The U.S. government aims to tackle cybercrime, in particular attacks targeting critical infrastructure. For this purpose, the U.S. State Department has announced a reward of up to $10 million to anyone who offers valid information about any potential cyberattacks on critical infrastructure supported by foreign states. This measure has been adopted thanks to the efforts by the authorities to put a stop to these cyber threats, but above all, to the efforts to raise awareness of the importance of protecting endpoints as the ultimate goal.
The Department is offering to pay a reward to anyone who provides "information leading to the identification or participation of any person acting under the direction or control of a foreign state, involved in cyberattacks against critical infrastructure.” The authorities have created a communication channel for this purpose based on the encrypted Tor network, in which the aforementioned information can be reported completely anonymously. This initiative, in addition to anonymity and encrypted and secure communication, also provides for the payment of rewards in cryptocurrencies.

--*--

SET TASKS
(1) Answer these questions from the passage on the cybercrime reward:
(a) What is the maximum reward being offered?
(b) What network is the reporting channel based on?
(c) In what form can the rewards be paid?
(2) Decide whether each statement agrees with the passage on the cybercrime reward. Answer yes or no and quote the words that settle it.
(a) The reward was announced by the U.S. State Department.
(b) Informants must give their names when reporting information.
(c) The reward concerns cyberattacks supported by foreign states.
(3) The last sentence of the passage on the cybercrime reward names three things the initiative offers. List them.
The lines after this passage are separate material with no connection to it.

SUPPLIED RECORDS
--*--

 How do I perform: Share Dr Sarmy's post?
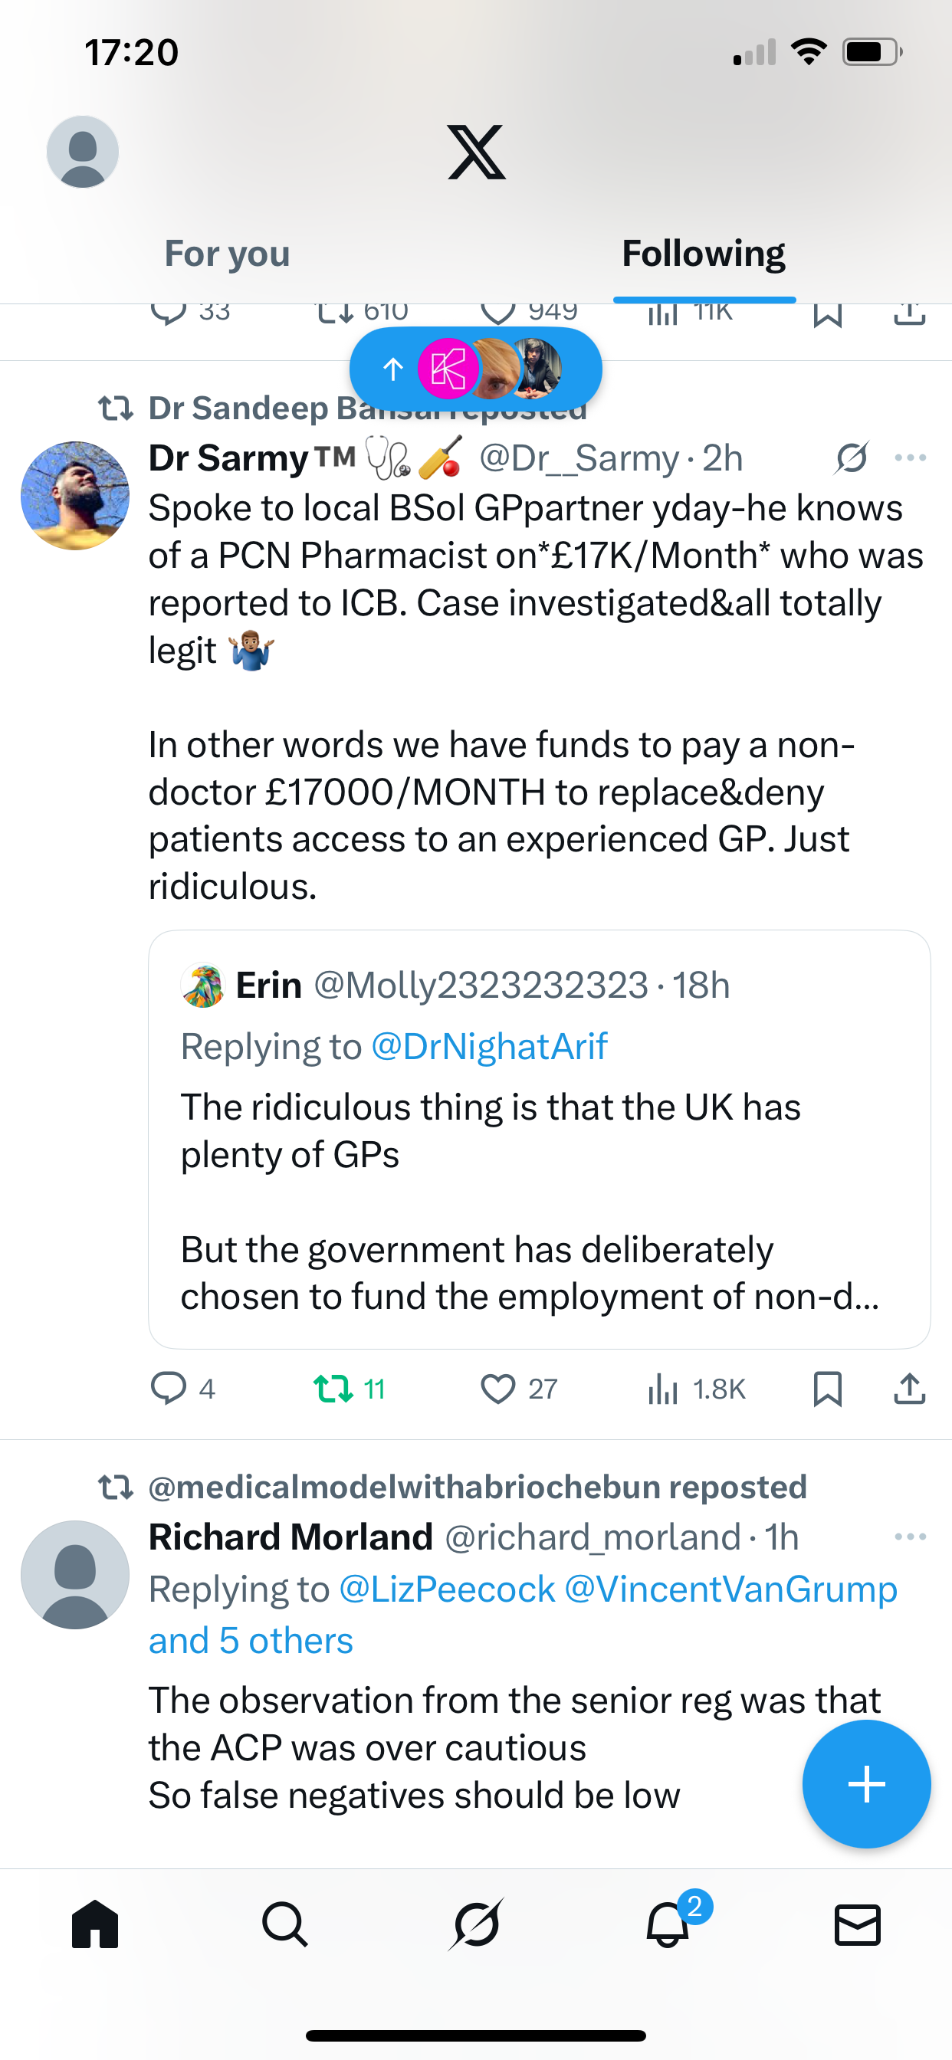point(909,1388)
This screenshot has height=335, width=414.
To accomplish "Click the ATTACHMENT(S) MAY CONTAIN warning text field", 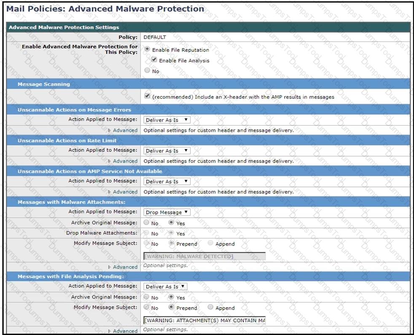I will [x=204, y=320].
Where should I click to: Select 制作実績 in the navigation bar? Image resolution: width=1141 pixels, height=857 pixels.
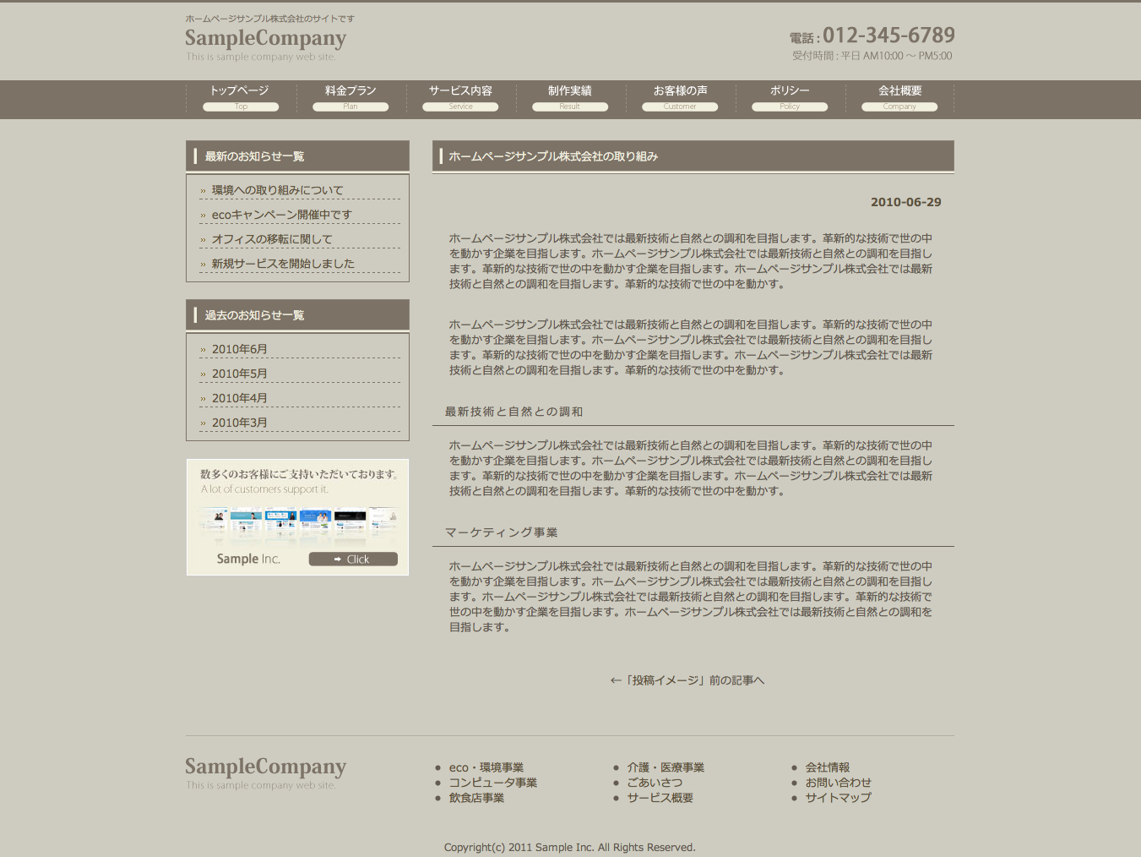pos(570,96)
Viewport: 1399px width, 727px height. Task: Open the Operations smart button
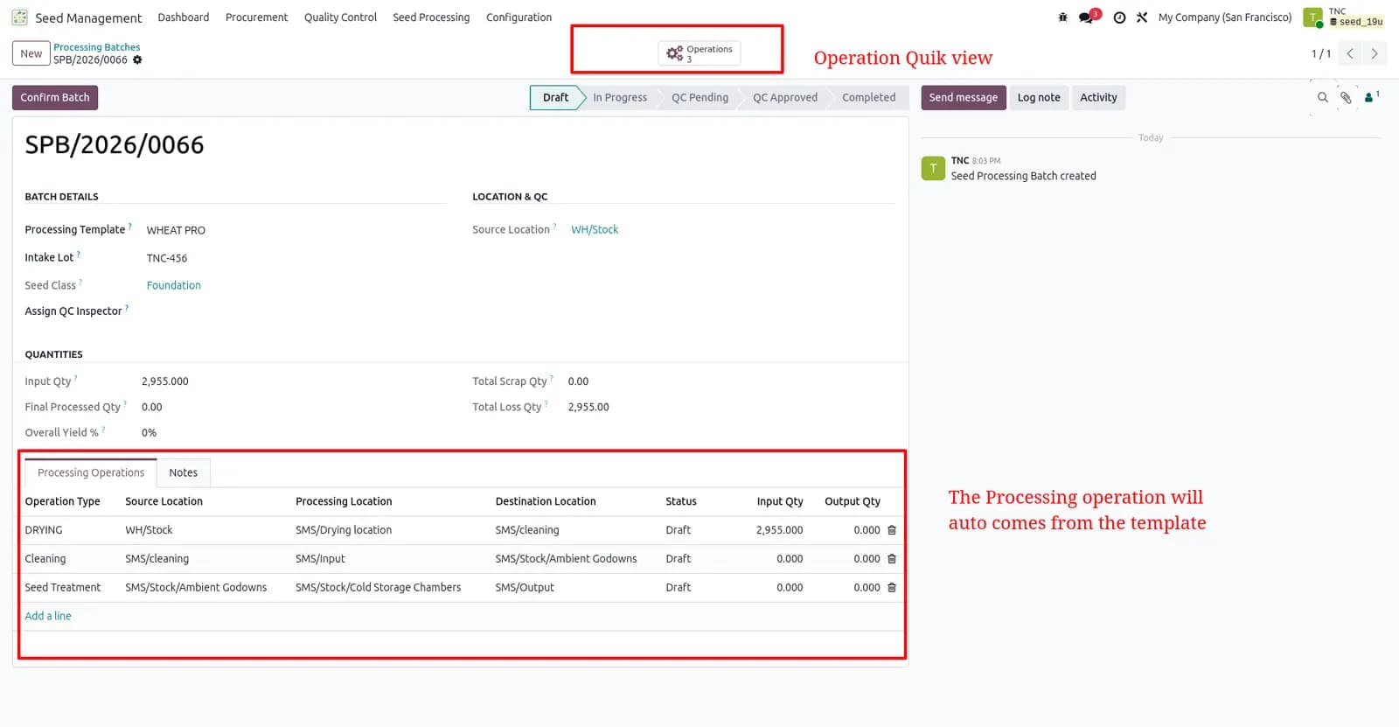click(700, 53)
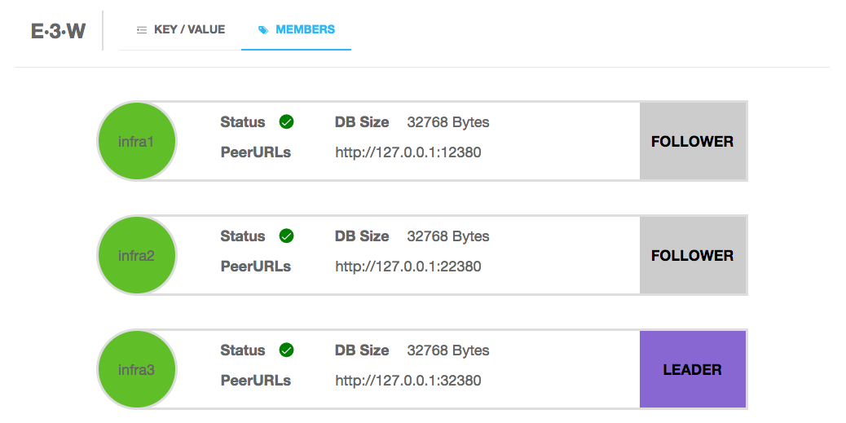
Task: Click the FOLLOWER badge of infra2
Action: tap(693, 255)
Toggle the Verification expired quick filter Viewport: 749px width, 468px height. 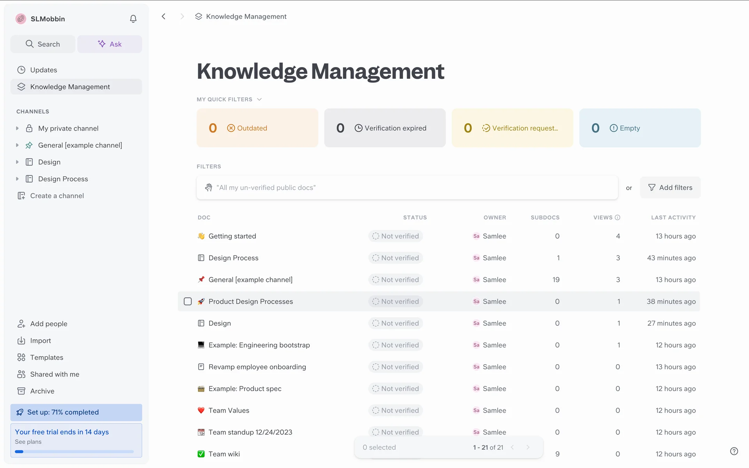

--*--

TASK ANSWERS
(1)
(a) Up to $10 million.
(b) The encrypted Tor network.
(c) In cryptocurrencies.

(2)
(a) Yes: "the U.S. State Department has announced a reward of up to $10 million"
(b) No: "the aforementioned information can be reported completely anonymously"
(c) Yes: "potential cyberattacks on critical infrastructure supported by foreign states"

(3)
- Anonymity
- Encrypted and secure communication
- Payment of rewards in cryptocurrencies